Give the listing below as a Markdown table with a Row column for the row number and a Line column for the text of each line, skipping blank lines. Leave the pictures out.

--- BEGIN ---

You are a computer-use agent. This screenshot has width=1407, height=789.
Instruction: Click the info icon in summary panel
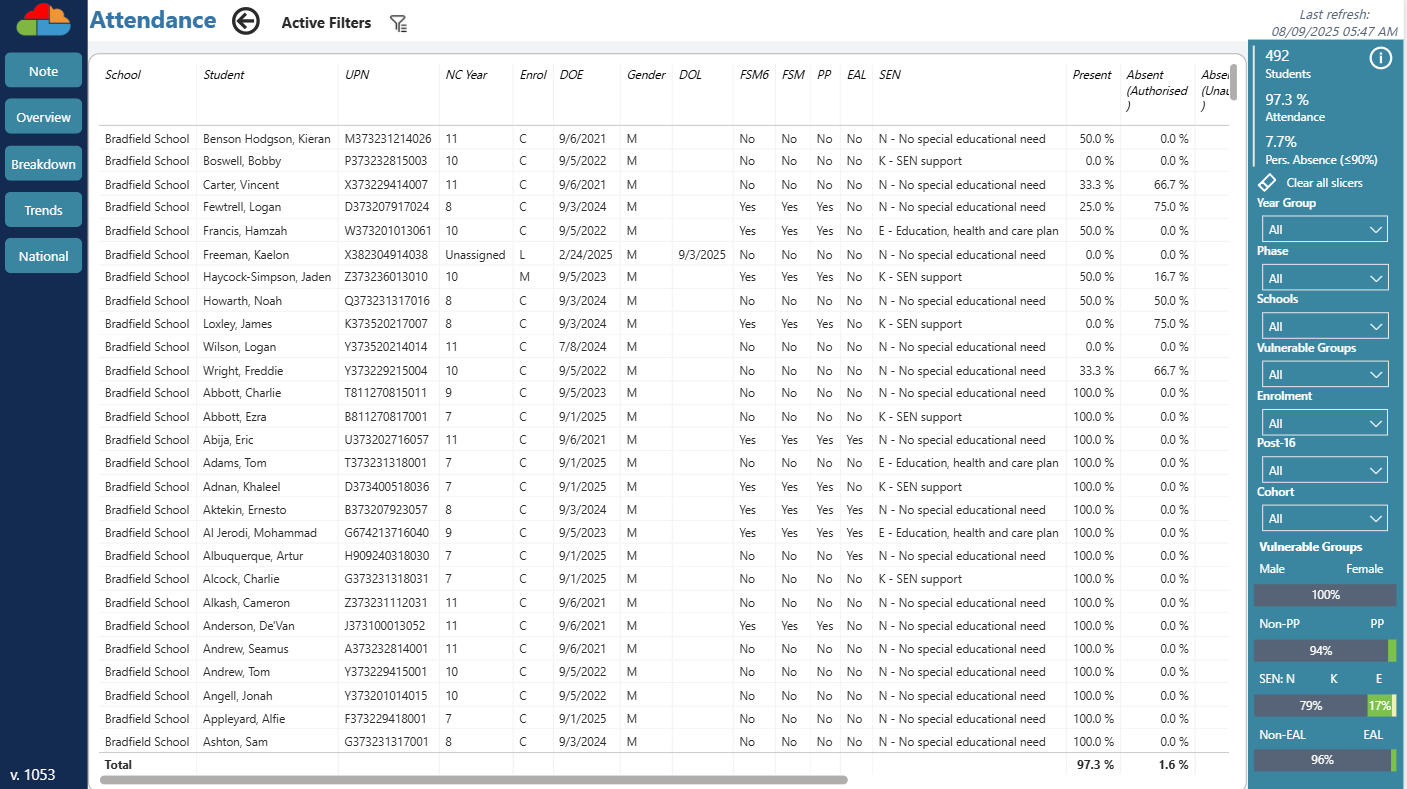[1380, 58]
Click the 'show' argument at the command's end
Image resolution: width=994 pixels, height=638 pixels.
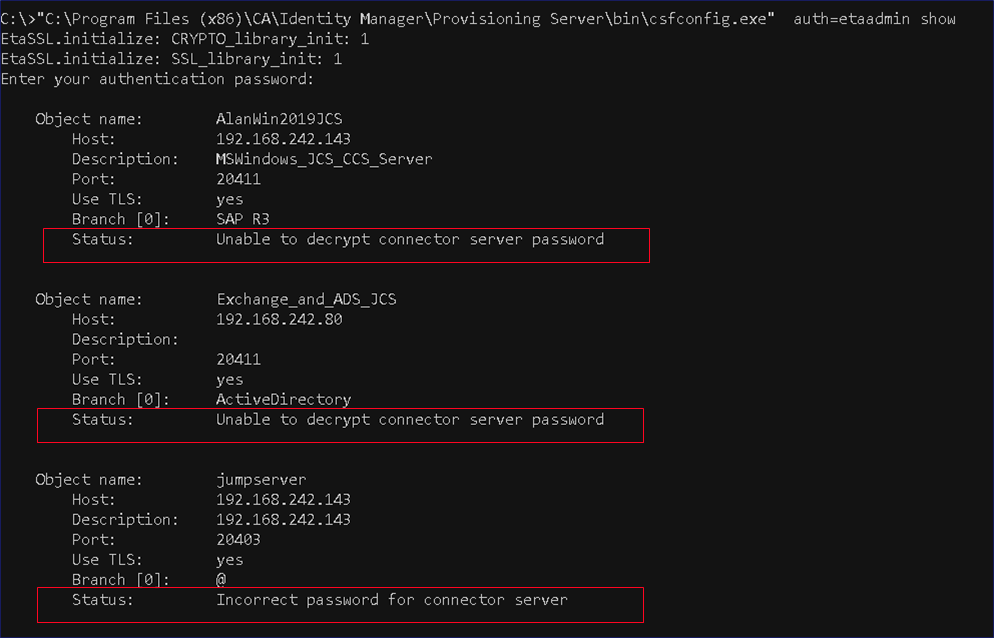(x=937, y=19)
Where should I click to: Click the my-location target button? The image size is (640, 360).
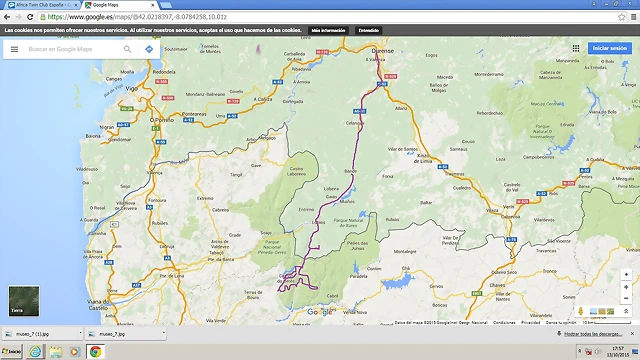click(626, 275)
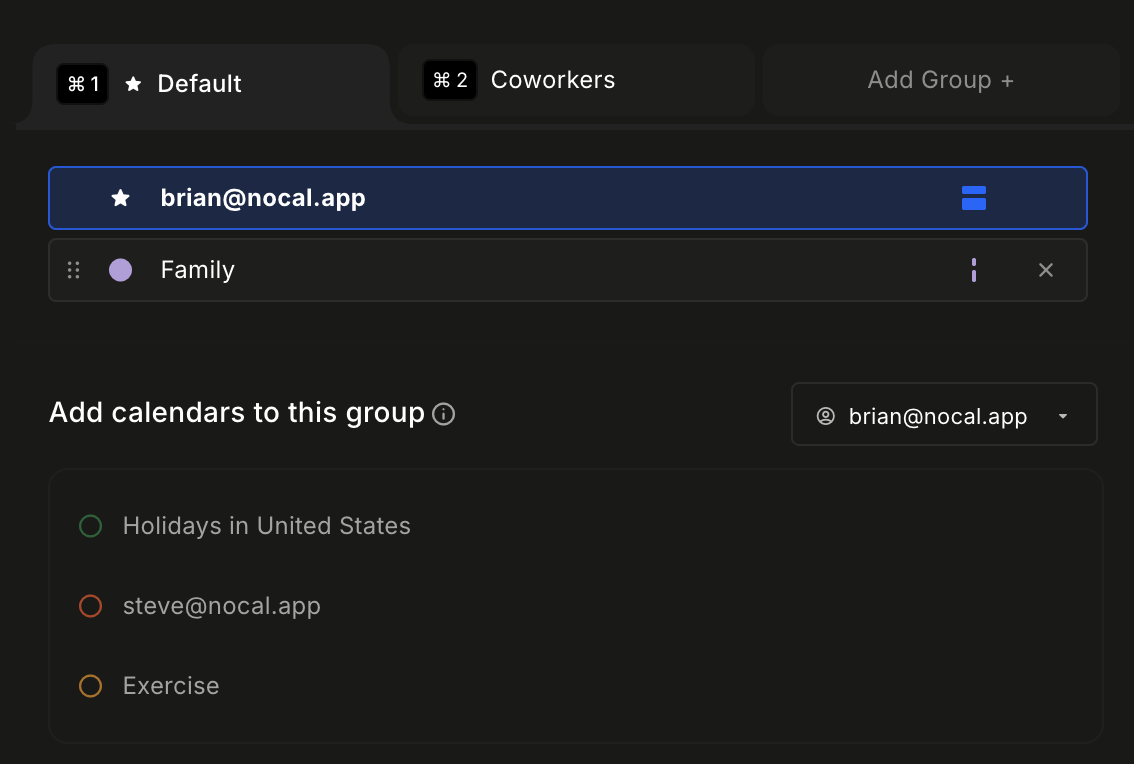Open the three-dot menu on the Family row
Image resolution: width=1134 pixels, height=764 pixels.
tap(973, 270)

--- END ---

> [Task output]:
| Row | Line |
|---|---|
| 1 | You are a computer-use agent. This screenshot has width=1407, height=789. |
| 2 | Instruction: Click the info icon in summary panel |
| 3 | [1380, 58] |
| 4 | Click the 'show' argument at the command's end |
| 5 | Image resolution: width=994 pixels, height=638 pixels. |
| 6 | (x=937, y=19) |
| 7 | Where should I click to: Click the my-location target button? The image size is (640, 360). |
| 8 | click(626, 275) |
| 9 | Open the three-dot menu on the Family row |
| 10 | Image resolution: width=1134 pixels, height=764 pixels. |
| 11 | tap(973, 270) |